Notice on Forward-Looking Information
Information set forth in this news release contains forward-looking statements. These statements reflect
management’s current estimates, beliefs, intentions and expectations regarding the future, including, but
not limited to, eShippers’s completion of the RTO, the Concurrent Financing and related transactions, the
proposed directors and officers of the Resulting Issuer, the conditions to be satisfied for the completion of the RTO, the filing of eShippers’ filing statement, and the resumption of trading. Such statements are not guarantees of future performance. They are subject to risks and uncertainties that may cause actual results, performance or developments to differ materially from those contained in the statements, including risks related to factors beyond the control of eShippers. Such factors include, among other things: the requisite corporate approvals of the directors and shareholders of the parties may not be obtained; the Exchange may not approve the RTO; sufficient funds may not be available or raised pursuant to any concurrent financing; and other risks that are customary to transactions of this nature.

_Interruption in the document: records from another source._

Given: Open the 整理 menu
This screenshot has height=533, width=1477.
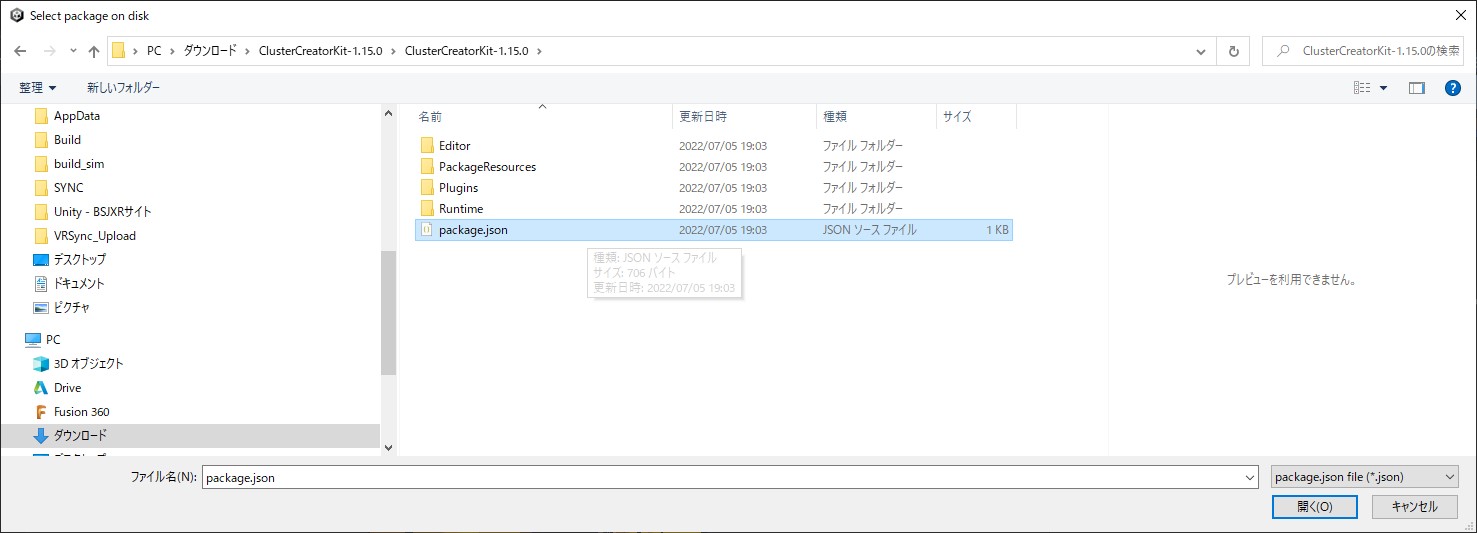Looking at the screenshot, I should (38, 88).
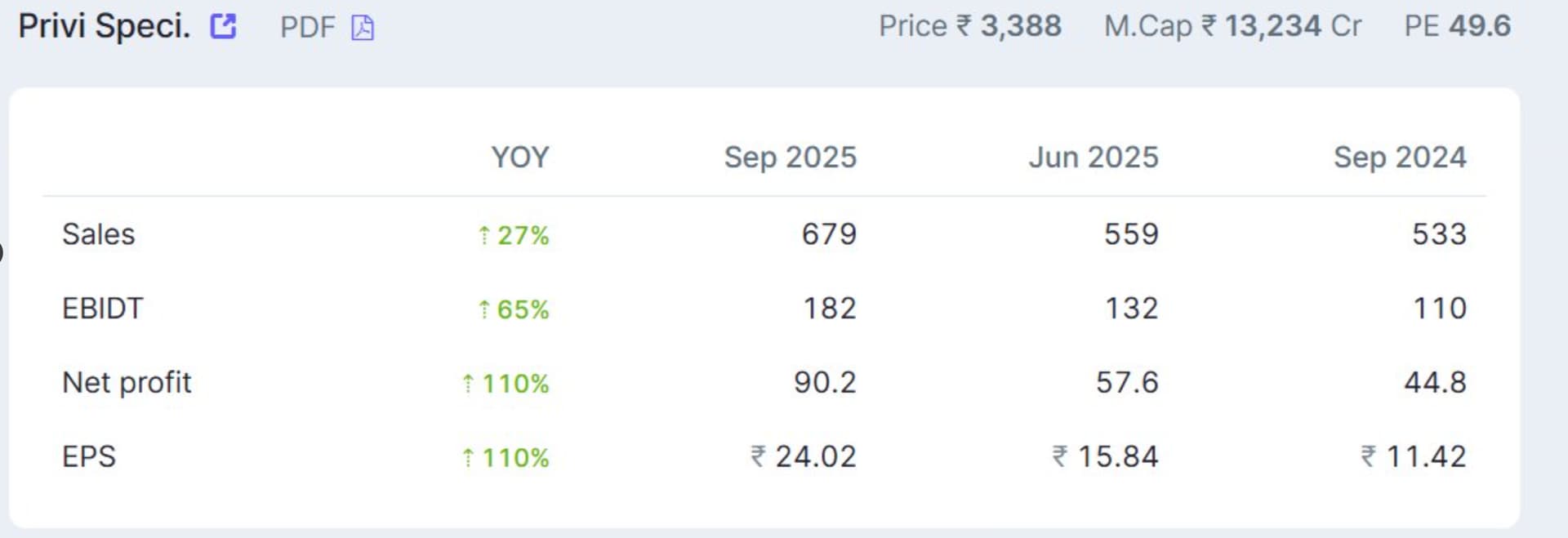Click the EBIDT YOY up arrow icon
This screenshot has height=538, width=1568.
click(484, 310)
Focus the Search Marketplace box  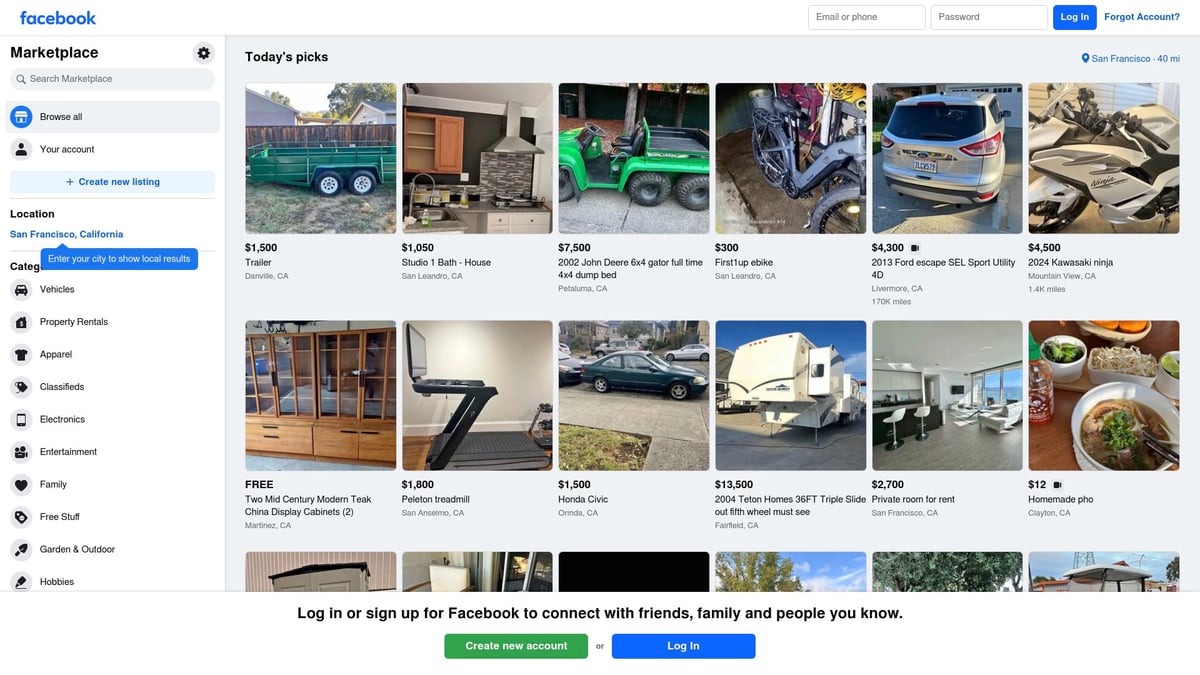pos(112,79)
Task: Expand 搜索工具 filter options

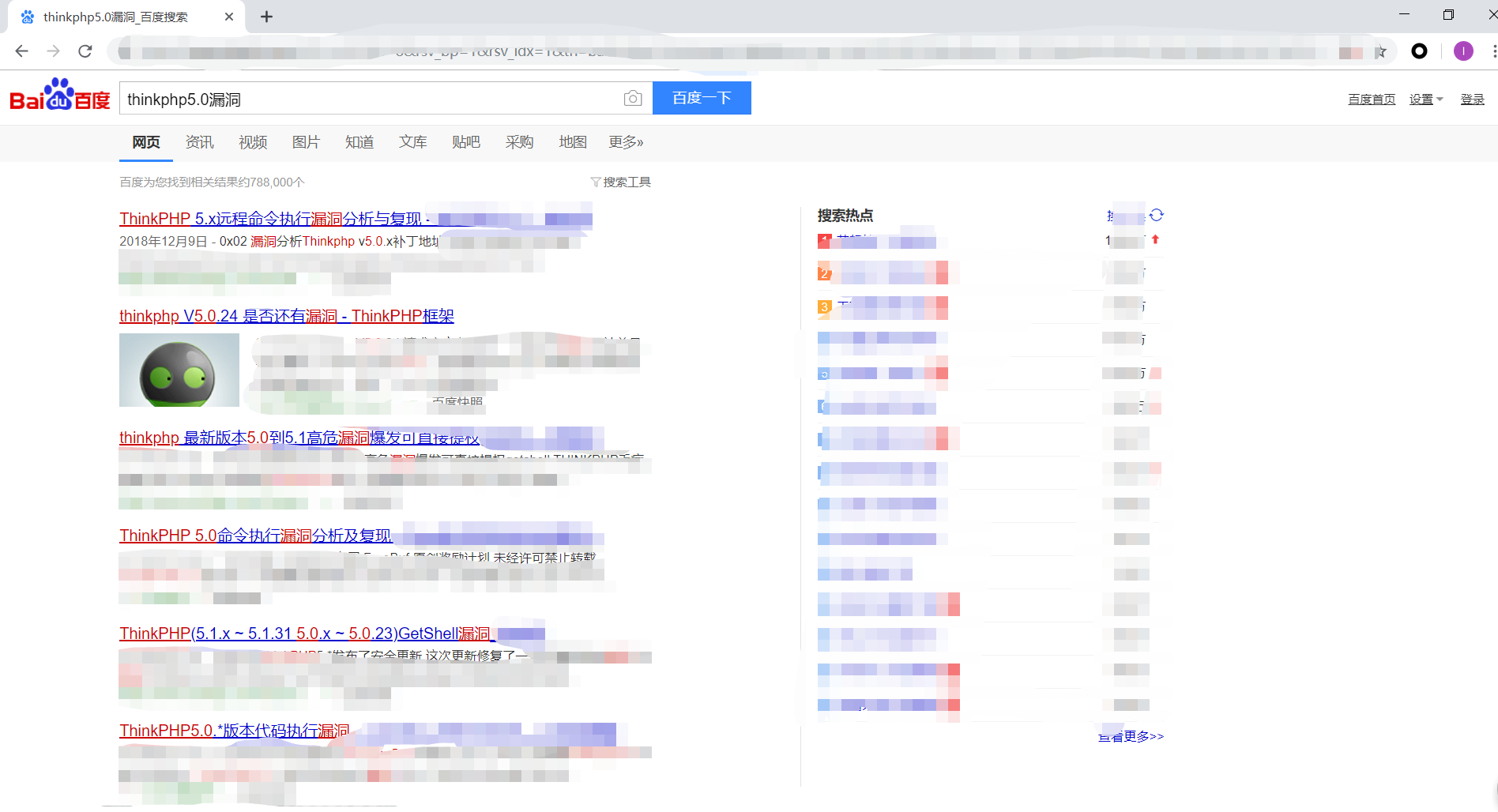Action: 621,182
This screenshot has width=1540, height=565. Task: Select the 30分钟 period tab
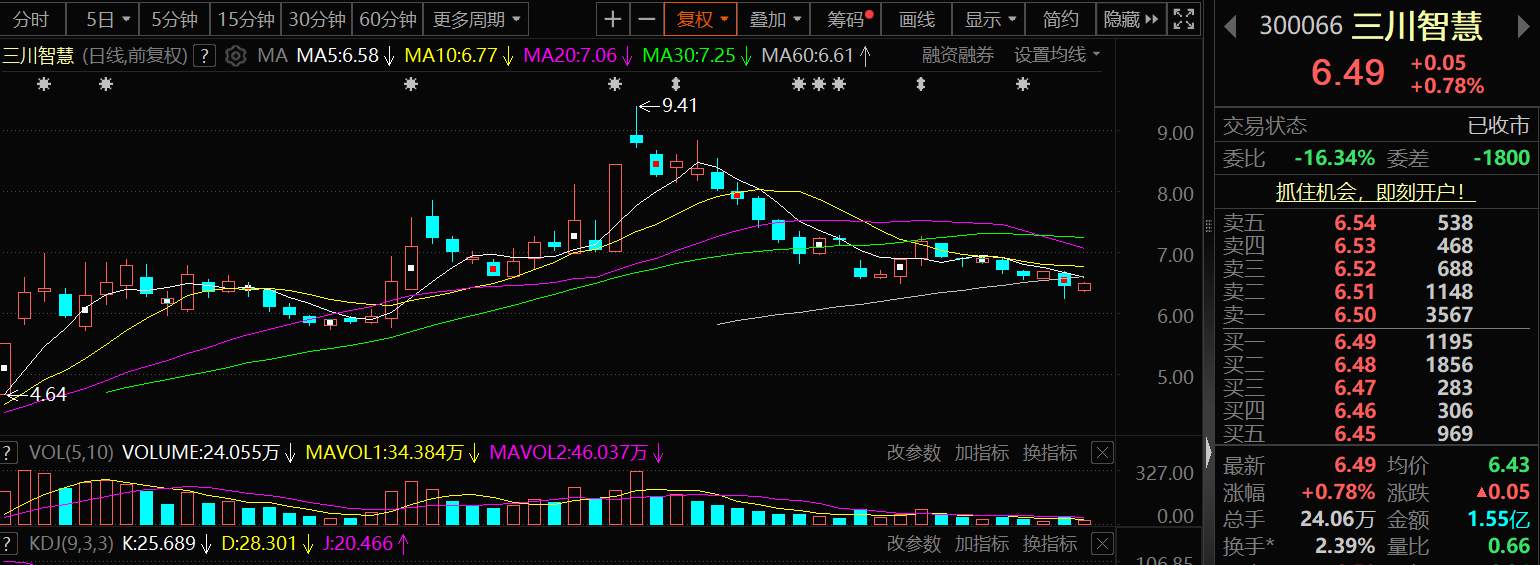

No assurance can be given that any of the events anticipated by the forward-looking statements will occur or, if they do occur, what benefits eShippers will obtain from them. Except as required under applicable securities legislation, eShippers undertakes no obligation to publicly update or revise forward-looking information.
Neither the TSX Venture Exchange nor its Regulation Services Provider (as that term is defined in the
policies of the TSX Venture Exchange) accept responsibility for the adequacy or accuracy of this release.